** TEKSTFRAGMENT **
------
Welkom
------
Liturgie
------
Vorming
------
Historiek
------
Archief
------
Kalender
------




27 februari 2011 : 8° zondag

Wees onbezorgd (Mt. 6, 25 – 34)

Marcel Braekers

Openingszang 712 (psalm 95): "Hier in de stilte verzameld"

Begroeting

Op het moment dat ik deze tekst wil beginnen schrijven, komt de poes mijn werkkamer binnengelopen. En zoals gewoonlijk springt ze op mijn bureau, rekt zich nog eens grondig en gaat dan pal op de nota’s zitten waarmee ik mijn preek moet maken. Allemaal nota’s over ‘onbezorgdheid’, want daarover gaat het evangelie van vandaag. Ze legt zich in zalige onwetendheid neer, de ogen halft dichtgenepen, en hoopt maar één ding: dat ik haar krauw en dat ze daarna rustig verder kan soezen. Zou je niet jaloers worden van zo’n kommerloos leven.

Is het dat wat Jezus bedoelt als hij zijn leerlingen oproept te kijken naar de vogels in de lucht en de leliën op het veld? Maar als ik goed toekijk hoe zij leven, is het niet zo zorgeloos. Dicht bij mijn venster is een mezenkoppel hun veroverde nestkastje aan het inrichten, misschien zijn zelfs al de eerste eitjes gelegd. Maar, mijn God, wat een gedoe. Af en aan vliegen met allerlei materiaal, concurrenten wegjagen, zoeken naar rupsen en spinnen in de schors van de bomen, uitkijken of niet plots de sperwer tussen de bomen voorbij schiet en je huwelijksdroom met één slag omver haalt. En toch ben ik ook op hen jaloers.

Een Congolese vrouw vertelt over haar kleine handel in koffiebonen. Ze heeft een groot gezin en een man die werkloos wat rondlummelt en af een toe een klus mag klaren. Maar “Vandaag leven we en morgen zal God wel voor ons zorgen”, zegt ze. En weer voel ik jaloezie om zoveel innerlijke vrijheid.
Wat is met mij aan de hand dat ik naast mijn bed een notaboekje en balpen leg, zodat ik midden in de nacht kan opschrijven wat me plots tebinnen schiet en dringend moet gedaan?
Jaloersheid helpt me niet verder. Het enige dat me rest, is nadenken over mijn leven, mij niet alleen goed organiseren zodat ik niet door de chaos omver word gehaald, maar mentaal een andere houding zoeken. ‘Mindfulness’ is het nieuwe slagwoord geworden. Ik zie het als een vorm van religie, die via de achterdeur terug in het leven komt. Vroeger liepen mensen even een kerk binnen om stil te worden. Of men zat ’s avonds rond de tafel of de kachel: de ene breiend, de ander lezend terwijl de stilte van de avond zich van alles meester maakte. Vandaag organiseren we oefeningen om hetzelfde effect te krijgen en hopen zo een boog van rust over de jachtige, zorgwekkende dingen van elke dag te spannen.

Herkent u wat ik hier beschrijf? Dan is het stukje bergrede van deze zondag ook voor u een mooie en pijnlijke uitdaging.

** GEGEVENS **

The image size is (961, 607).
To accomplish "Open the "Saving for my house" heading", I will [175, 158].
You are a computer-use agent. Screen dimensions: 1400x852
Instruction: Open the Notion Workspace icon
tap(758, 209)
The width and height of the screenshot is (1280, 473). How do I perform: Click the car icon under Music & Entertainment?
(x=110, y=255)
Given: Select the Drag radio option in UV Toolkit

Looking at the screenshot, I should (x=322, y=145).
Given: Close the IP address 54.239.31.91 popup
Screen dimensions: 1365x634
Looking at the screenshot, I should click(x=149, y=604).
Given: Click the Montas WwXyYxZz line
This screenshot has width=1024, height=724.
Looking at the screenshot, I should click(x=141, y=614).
* * *
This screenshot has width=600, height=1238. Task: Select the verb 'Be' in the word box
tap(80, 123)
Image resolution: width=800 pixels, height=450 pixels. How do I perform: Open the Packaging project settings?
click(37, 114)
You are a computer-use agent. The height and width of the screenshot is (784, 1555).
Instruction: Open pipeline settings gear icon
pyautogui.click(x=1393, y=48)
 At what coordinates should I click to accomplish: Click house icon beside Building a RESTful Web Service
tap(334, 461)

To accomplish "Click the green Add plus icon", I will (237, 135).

** OPDRACHTEN **
(a) Schrijf het deel van de preek van "Openingszang 712 (psalm" tot en met "zo’n kommerloos leven." opnieuw, maar vervang "de poes" door "de kat".
(b) Welke twee dingen liggen volgens de preek naast het bed, zodat er midden in de nacht iets opgeschreven kan worden?
Deze gegevens komen uit een andere bron dan de preek.

** ANTWOORDEN **
(a)
Openingszang 712 (psalm 95): "Hier in de stilte verzameld"

Begroeting

Op het moment dat ik deze tekst wil beginnen schrijven, komt de kat mijn werkkamer binnengelopen. En zoals gewoonlijk springt ze op mijn bureau, rekt zich nog eens grondig en gaat dan pal op de nota’s zitten waarmee ik mijn preek moet maken. Allemaal nota’s over ‘onbezorgdheid’, want daarover gaat het evangelie van vandaag. Ze legt zich in zalige onwetendheid neer, de ogen halft dichtgenepen, en hoopt maar één ding: dat ik haar krauw en dat ze daarna rustig verder kan soezen. Zou je niet jaloers worden van zo’n kommerloos leven.

(b) Een notaboekje en een balpen.